DOKUMEN SUMBER:

━━━

Senin, 22 Maret 2010

KESAHIHAN DALIL:

Budaya Selametan 1-7 Hari, 40 Hari, 100 Hari dan Haul Bagi Orang yang Telah Meninggal

• Pengertian Selamatan atau Haul
Kata ”haul” berasal dari bahasa Arab yang berarti telah lewat atau berarti tahun. Masyarakat Jawa menyebutnya ”khol utowo selametane wong mati” (haul atau selamatan untuk mendo’akan orang yang sudah meninggal) yaitu: suatu upacara ritual keagamaan untuk memperingati meninggalnya seorang Ulama (tokoh agama, kyai) atau salah satu dari anggota keluarga.
Dalil mengenai haul adalah berdasarkan hadits yang menerangkan bahwa junjungan kita Sayyidina Muhammad SAW setiap tahun telah melakukan ziarah kubur pada syuhada’ uhud (para sahabat yang gugur waktu peperangan uhud) yang kemudian diikuti oleh sahabat Abu Bakar, Umar dan Utsman pada setiap tahun. Hadits tersebut diriwayatkan oleh Imam al-Baihaqi dari al-Waqidi;
عَنِ اْلوَاقِدِى قَالَ: كَانَ النَّبِـىُّ يَـزُوْرُ شُهَدَاءَ اُحُدٍ فِيْ كُلِّ حَوْلٍ وَاِذَا بَلَغَ رَفَعَ صَوْتـَهُ فَيَقُوْلُ: سَلاَمٌ عَلَيْكُمْ ِبـمَا صَبَرْتـُمْ فَـنِعْمَ عُقْبَى الدَّارِ . ثُمَّ اَبُوْ بَكْرٍ يَـفْعَلُ مِثْلَ ذَلِكَ ثُمَّ عُمَرُ ثُمَّ عُثْمَانُ (رواه البيهقى)

Artinya; al-Waqidy berkata: “Nabi Muhammad saw. berziarah ke makam syuhada’ uhud pada setiap tahun, apabila telah sampai di makam syuhada’ uhud beliau mengeraskan suaranya seraya berdo’a: keselamatan bagimu wahai ahli uhud dengan kesabaran-kesabaran yang telah kalian perbuat, inilah sebaik-baik rumah peristirahatan. Kemudian Abu Bakar pun melakukannya pada setiap tahun begitu juga Umar dan Utsman. (HR. Baihaqi) (Mukhtashar Ibnu Katsir, Juz 2 hal. 279)

━━━

DATA YANG TERSEDIA:

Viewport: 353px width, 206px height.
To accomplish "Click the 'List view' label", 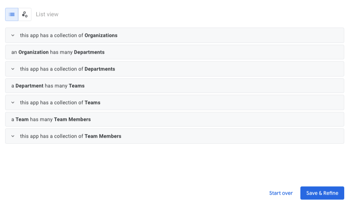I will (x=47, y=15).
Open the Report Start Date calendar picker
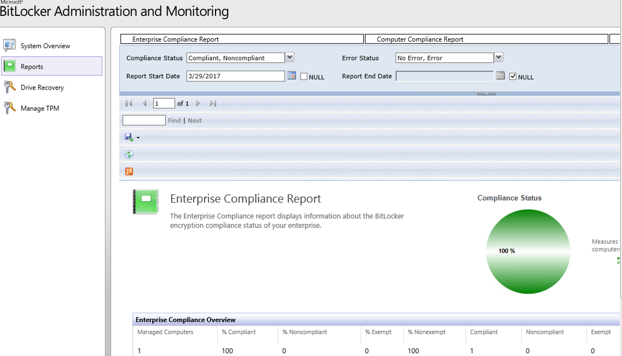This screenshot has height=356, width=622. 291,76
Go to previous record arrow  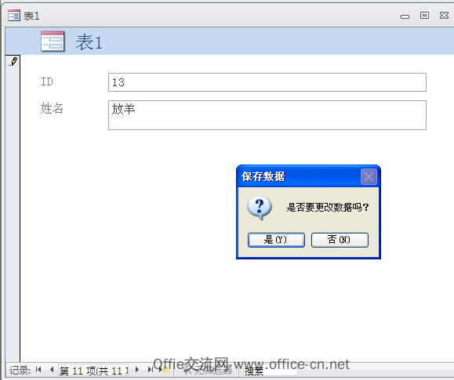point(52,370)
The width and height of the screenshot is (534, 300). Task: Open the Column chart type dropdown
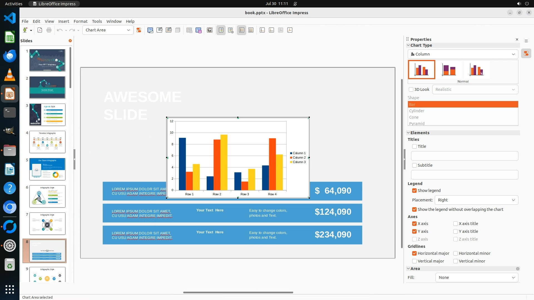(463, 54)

━━━

PETUNJUK:
1. Menurut teks tentang haul, kata "haul" berasal dari bahasa apa dan apa artinya?
2. Tentukan apakah setiap pernyataan berikut sesuai dengan teks tentang haul. Jawab ya atau tidak, lalu kutip kata-kata teks yang menjadi dasarnya.
(a) Hadits tentang ziarah ke makam syuhada’ uhud diriwayatkan oleh Imam al-Baihaqi dari al-Waqidi.
(b) Nabi Muhammad SAW berziarah ke makam syuhada’ uhud setiap bulan.
(c) Ziarah tahunan itu kemudian diikuti oleh sahabat Ali.
3. Tuliskan kembali dengan tepat bagian teks tentang haul mulai dari "Dalil mengenai haul" sampai "عُثْمَانُ (رواه البيهقى)".

KUNCI JAWABAN:
1. Kata "haul" berasal dari bahasa Arab dan berarti telah lewat atau tahun.

2.
(a) Ya: "Hadits tersebut diriwayatkan oleh Imam al-Baihaqi dari al-Waqidi"
(b) Tidak: "Sayyidina Muhammad SAW setiap tahun telah melakukan ziarah kubur pada syuhada’ uhud"
(c) Tidak: "diikuti oleh sahabat Abu Bakar, Umar dan Utsman pada setiap tahun"

3.
Dalil mengenai haul adalah berdasarkan hadits yang menerangkan bahwa junjungan kita Sayyidina Muhammad SAW setiap tahun telah melakukan ziarah kubur pada syuhada’ uhud (para sahabat yang gugur waktu peperangan uhud) yang kemudian diikuti oleh sahabat Abu Bakar, Umar dan Utsman pada setiap tahun. Hadits tersebut diriwayatkan oleh Imam al-Baihaqi dari al-Waqidi;
عَنِ اْلوَاقِدِى قَالَ: كَانَ النَّبِـىُّ يَـزُوْرُ شُهَدَاءَ اُحُدٍ فِيْ كُلِّ حَوْلٍ وَاِذَا بَلَغَ رَفَعَ صَوْتـَهُ فَيَقُوْلُ: سَلاَمٌ عَلَيْكُمْ ِبـمَا صَبَرْتـُمْ فَـنِعْمَ عُقْبَى الدَّارِ . ثُمَّ اَبُوْ بَكْرٍ يَـفْعَلُ مِثْلَ ذَلِكَ ثُمَّ عُمَرُ ثُمَّ عُثْمَانُ (رواه البيهقى)